• **TEXT SEGMENT**
%%

We Saw The Jewish Pogrom in Germany

Among the reports in the White Paper concerning the treatment of Jews in Germany was one from Mr R T Smallbones, formerly H.M. Consul-General in Frankfurt-on-Main, Mr Smallbones and his daughter, who witnessed the terrible effects of the progrom of November, 1938, told the following story to Mr E.P. Montgomery of the “News Chronicles”.

During the first two weeks of the terror, said Mr Smallbones, we gave sanctuary to hundreds of people who would have been safe nowhere else.  Men and women who did not dare to show their faces in the light would hide in the woods by day and creep into the consulate at night for food and shelter.

They slept in the hall, in the dining room, in the kitchen, on the stairs.  My wife and daughter, my staff of 11, even my servants, turned and helped to give them what food and comfort we cold.   Some of us who has seen the sufferings of the people in Germany persuaded the British Government to allows us to grant “transmigration visas”, which would enable refugees to get out of Germany quickly and to stay two years in the United Kingdom while awaiting an opportunity to emigrate to the United States and other countries.

This was provided their maintenance was guaranteed by friends, relatives or charitable organisations.
I worked closely with my American colleague in Stuttgart, and as soon as the formalities for immigration into the United States were complete, I would issue a ‘Letter of Promise’, which gave the refugee a promise of a British visa when he could obtain his German passport.
These ‘Letters of Promise’ were regarded almost as talismans, for with them the relatives of men in the concentration camps could obtain their release, and possession of them made the holders safe against further molestation by the police and S.S.
During the worst of the terror we were besieged with applicants for the letters, often trying to deal with as many as 800 to 1,000 a day.

%%

Screenshot and document pointing data
%%

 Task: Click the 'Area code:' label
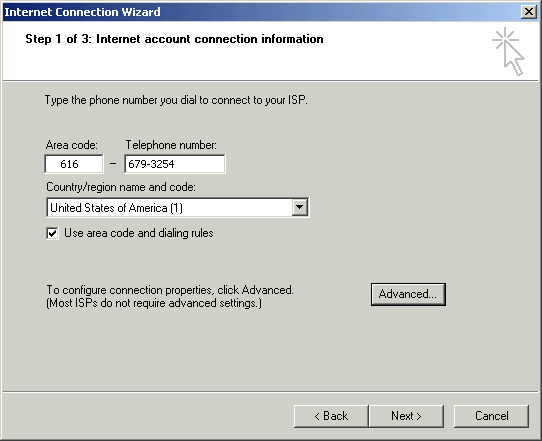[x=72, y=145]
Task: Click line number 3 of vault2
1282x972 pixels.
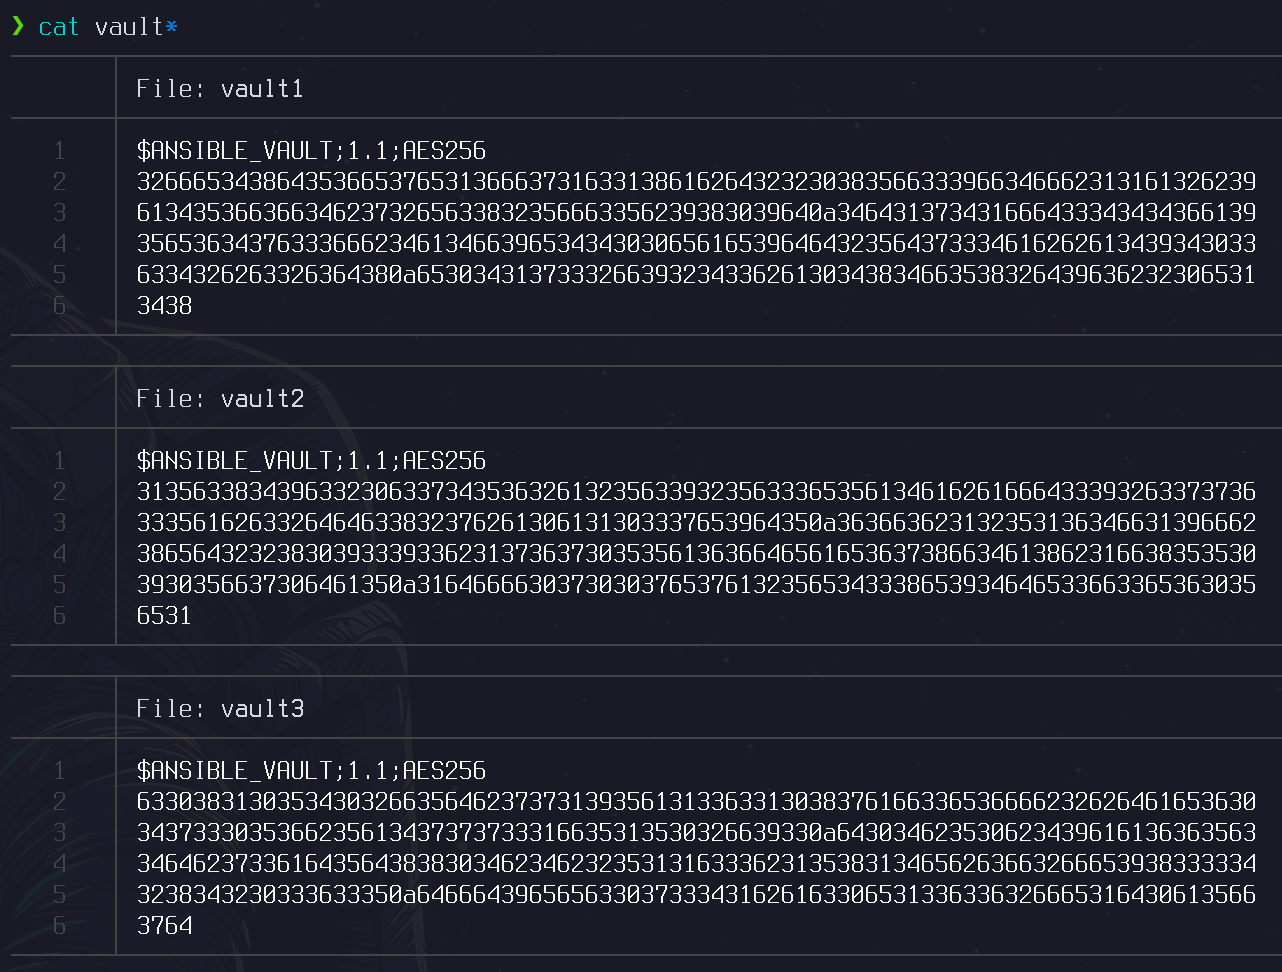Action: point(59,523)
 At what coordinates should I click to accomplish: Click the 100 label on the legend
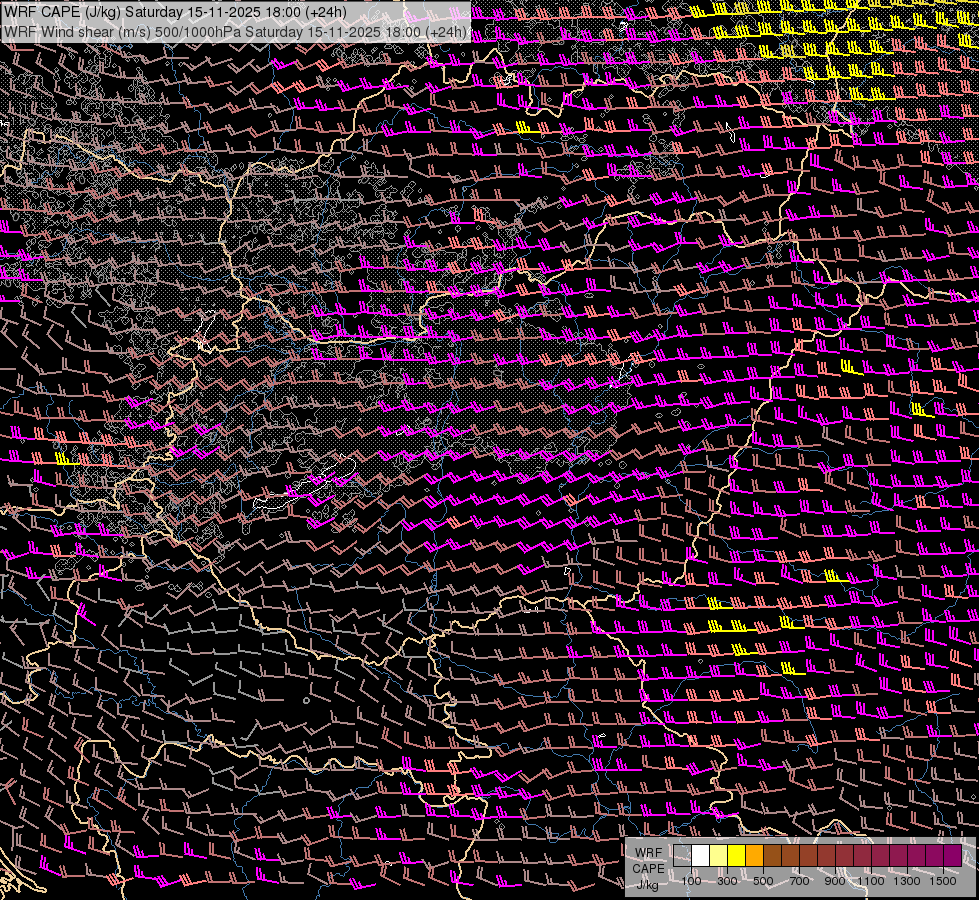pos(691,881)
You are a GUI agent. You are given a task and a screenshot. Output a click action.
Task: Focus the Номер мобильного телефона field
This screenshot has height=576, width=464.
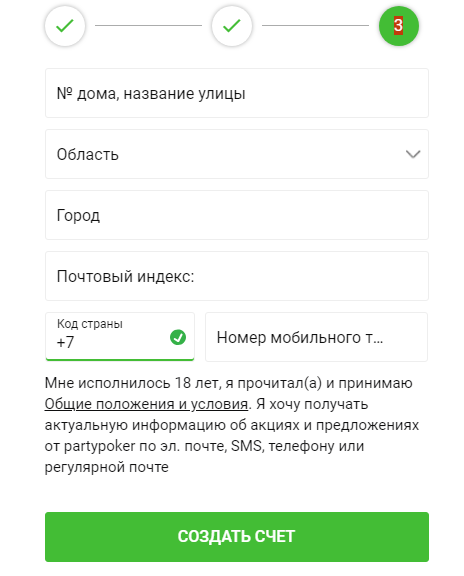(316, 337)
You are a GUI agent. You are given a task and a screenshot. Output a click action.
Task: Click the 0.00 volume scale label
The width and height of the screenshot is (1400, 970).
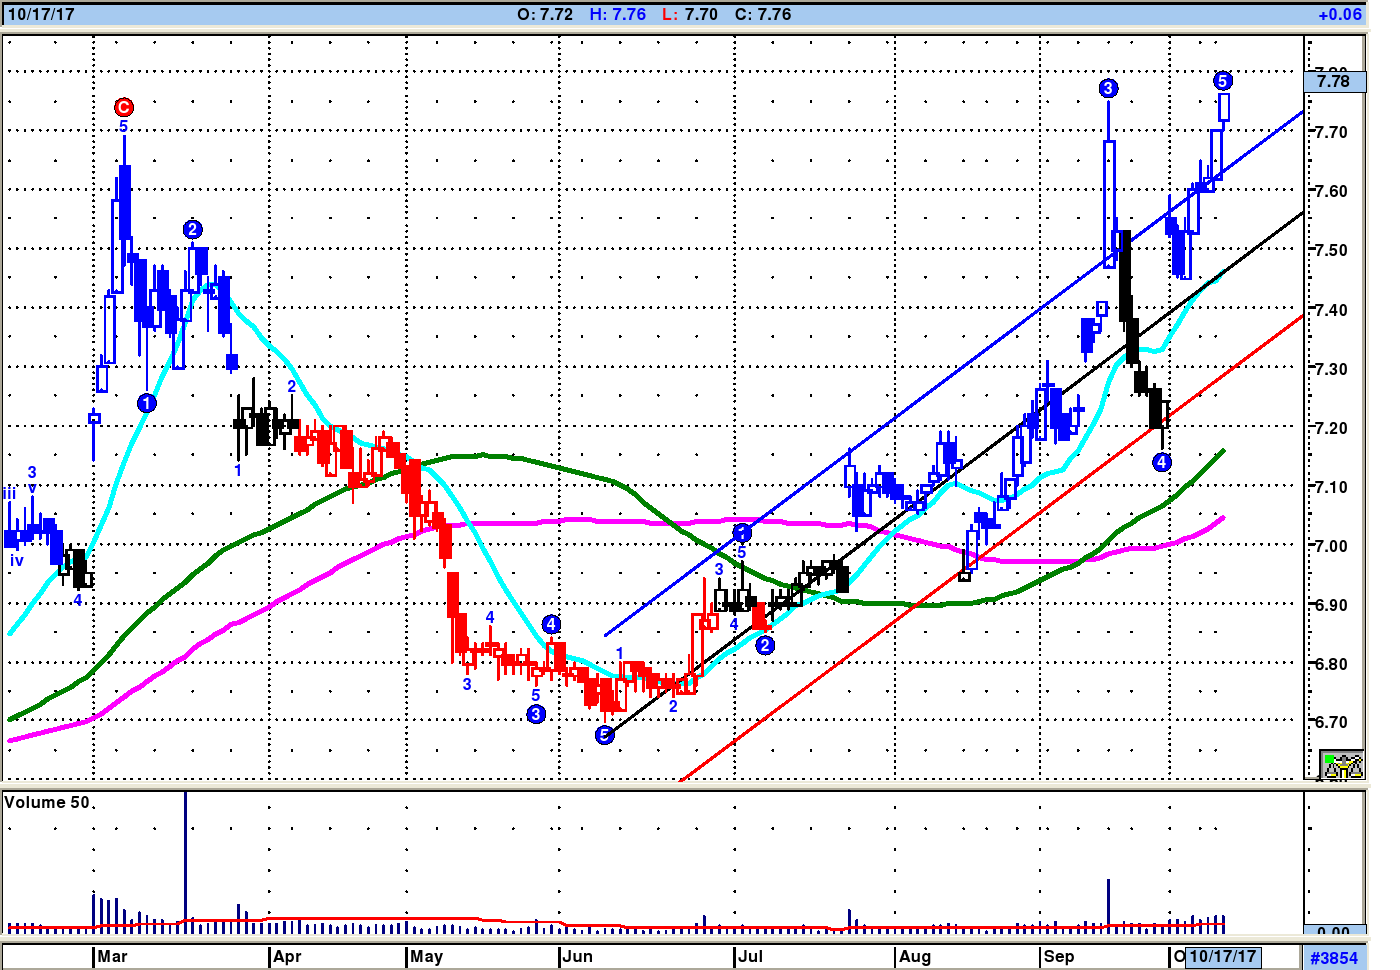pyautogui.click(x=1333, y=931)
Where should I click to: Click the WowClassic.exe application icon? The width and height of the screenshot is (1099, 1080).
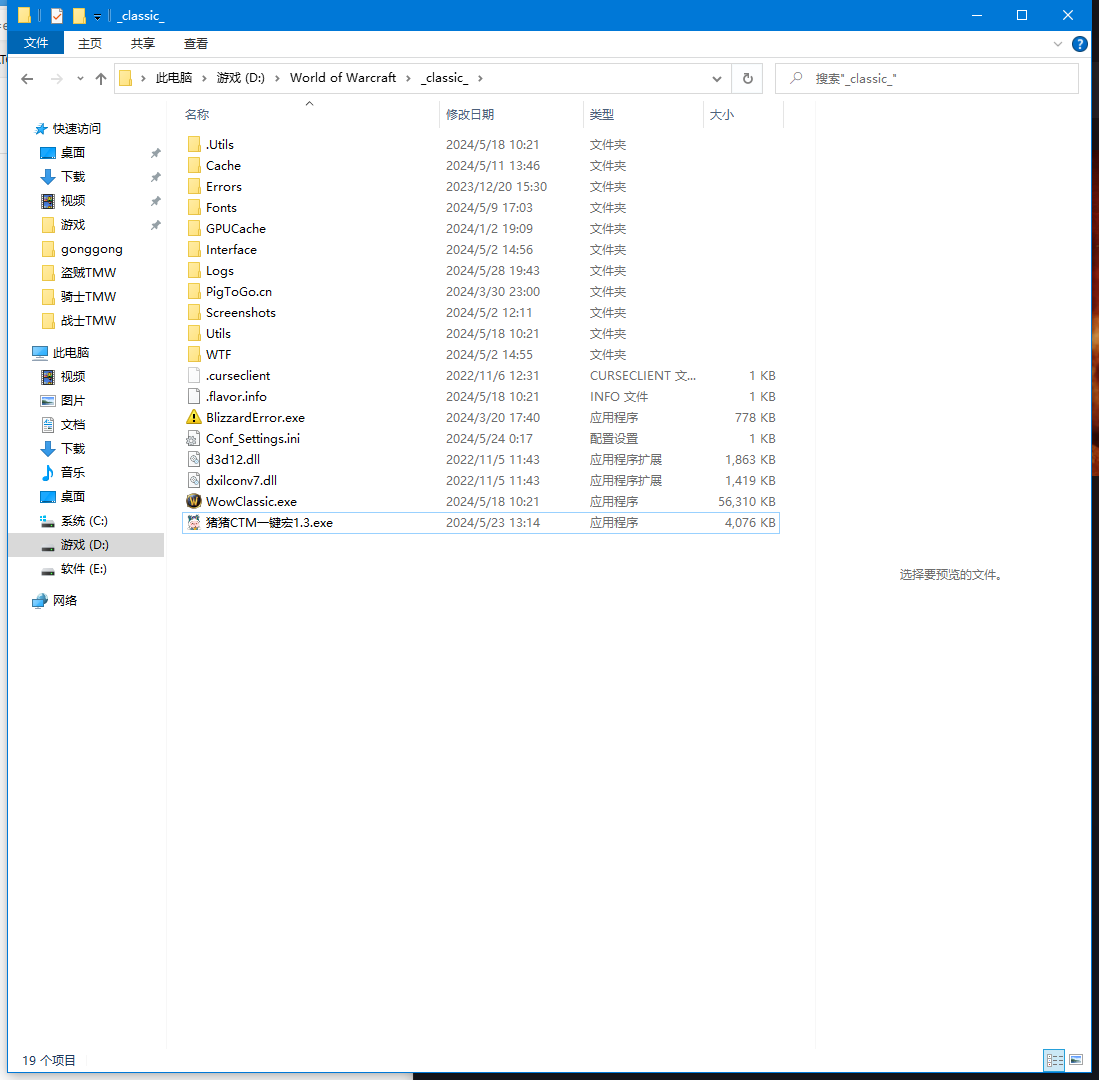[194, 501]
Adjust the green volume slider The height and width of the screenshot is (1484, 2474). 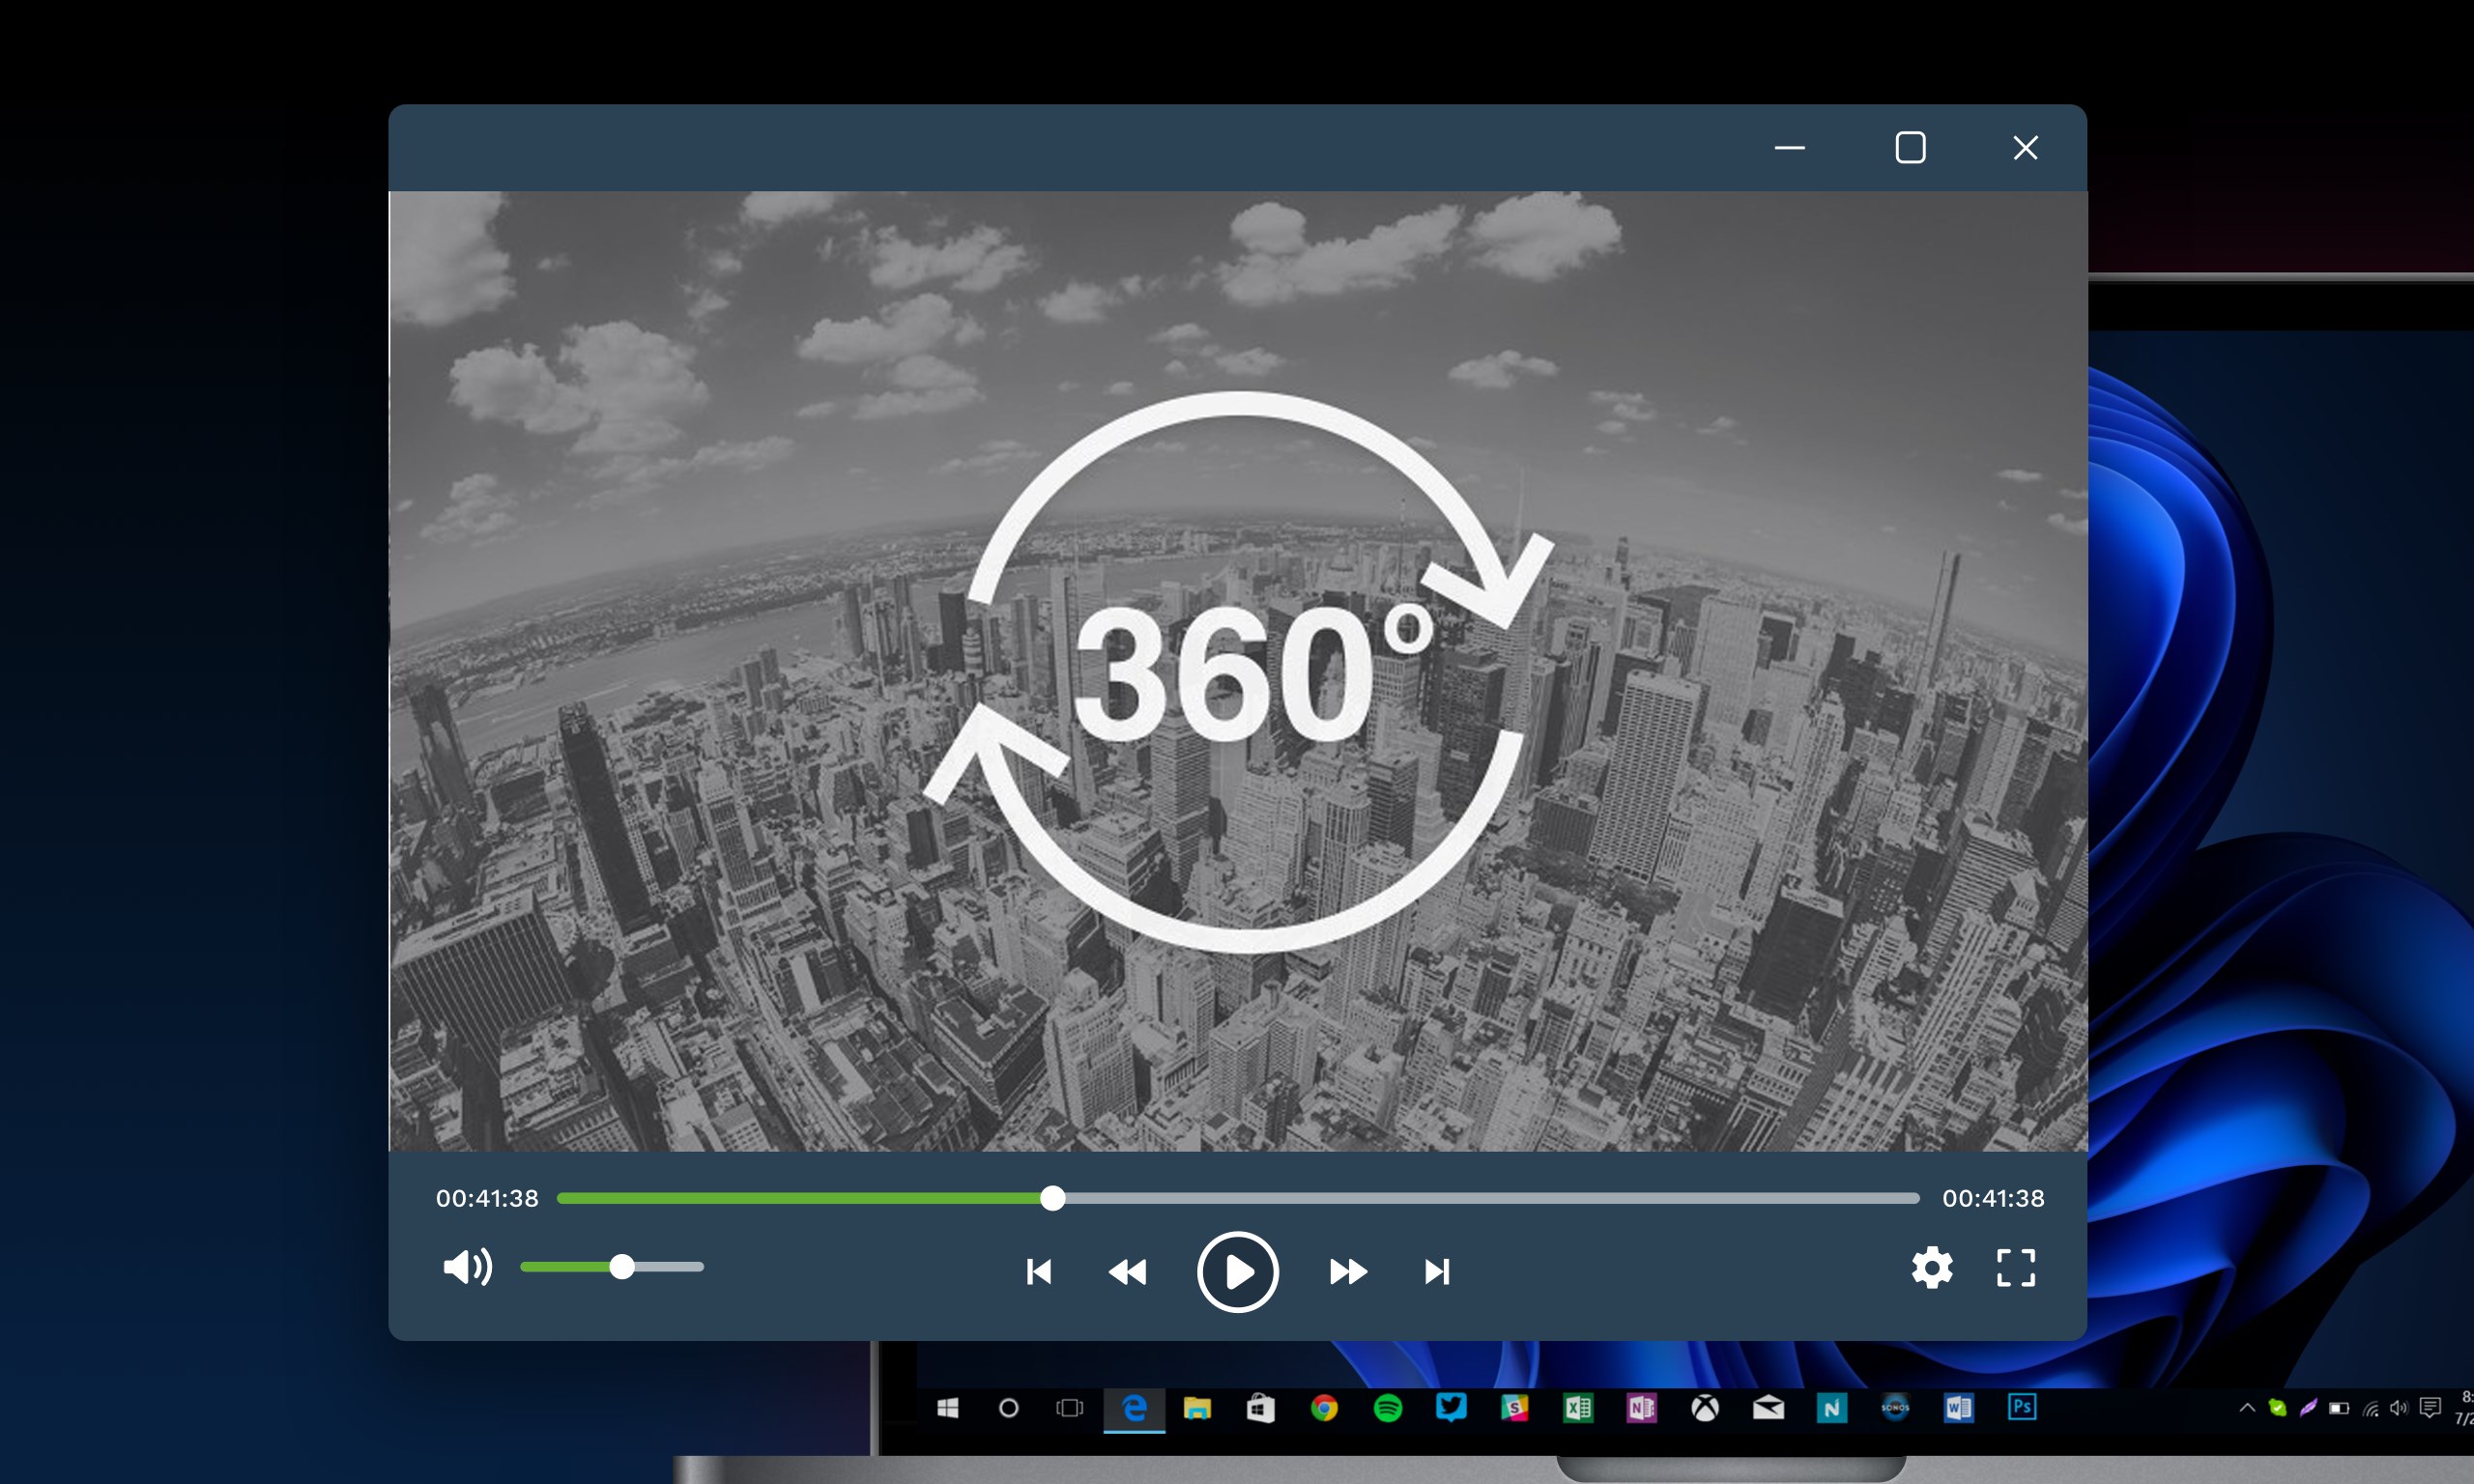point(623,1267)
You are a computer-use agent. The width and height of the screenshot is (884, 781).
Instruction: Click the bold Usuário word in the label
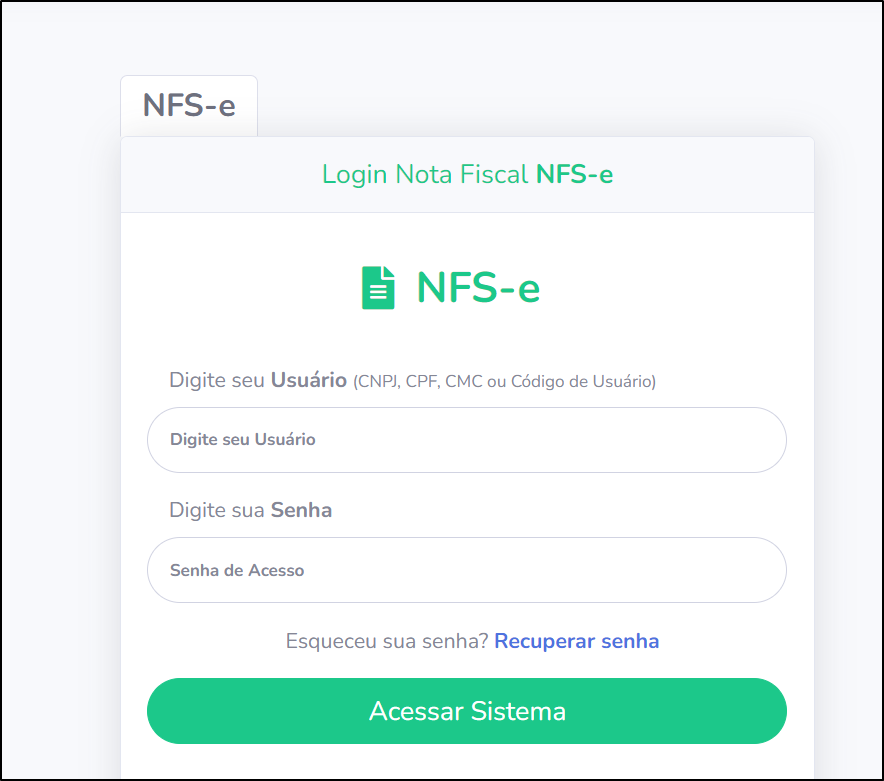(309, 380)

%%

• **EXERCISE OBJECTIVE**
Pick up the account of the November 1938 pogrom in Germany after its final sentence and write what comes next.

• **EXERCISE OUTPUT**
People would begin to gather in the Consulate garden long before dawn, and by 9 o’clock, when we opened the doors, there would be hundreds waiting.
Miss Turnbull, a 23-year-old English teacher who has come in to help, would stand on a table in the hall to deal with the first rush.
We instituted a system of numbered metal disks, which Miss Turnbull handed out in order to save people from standing drearily in a queue for hours. Each one knew his turn and could go away and come back when his time drew near.
One day she had to hand out a number to her own finance, a German who was trying to get out.
In the main, the people who came to us were mostly women with husbands, sons or brothers in the concentration camps, some had to bring their children with them, not daring to leave them alone at home.
All of us had to work long hours to keep abreast of the rush. In addition to the hundreds of interviews daily we had to deal with 200 ro 300 applications a day by post.
“my own records, I think, was four days at my desk with six and a half hours’ sleep. And the others on my staff worked just as hard, or harder.
All through November, December and January the persecutions, and our work, went on. Then things became a little easier, because the German-Jewish Aid Committee took over some of the work of investigation into means of subsistence and ultimate destination.
Even so, we combined right up tp noon on September 1st, forty-eight hours before war was declared, with our job of trying to give those frightened, distressed and suffering people our help. If I may say so – England’s help.”

For weeks Mr Smallbones’ wife and daughter helped in the work, calming the fears of hysterical refugees and serving then with coffee, soup and bread when they came pleading for sanctuary in the Consulate.
They turned their sitting room, drawing room and hall into offices for interviewing the victims.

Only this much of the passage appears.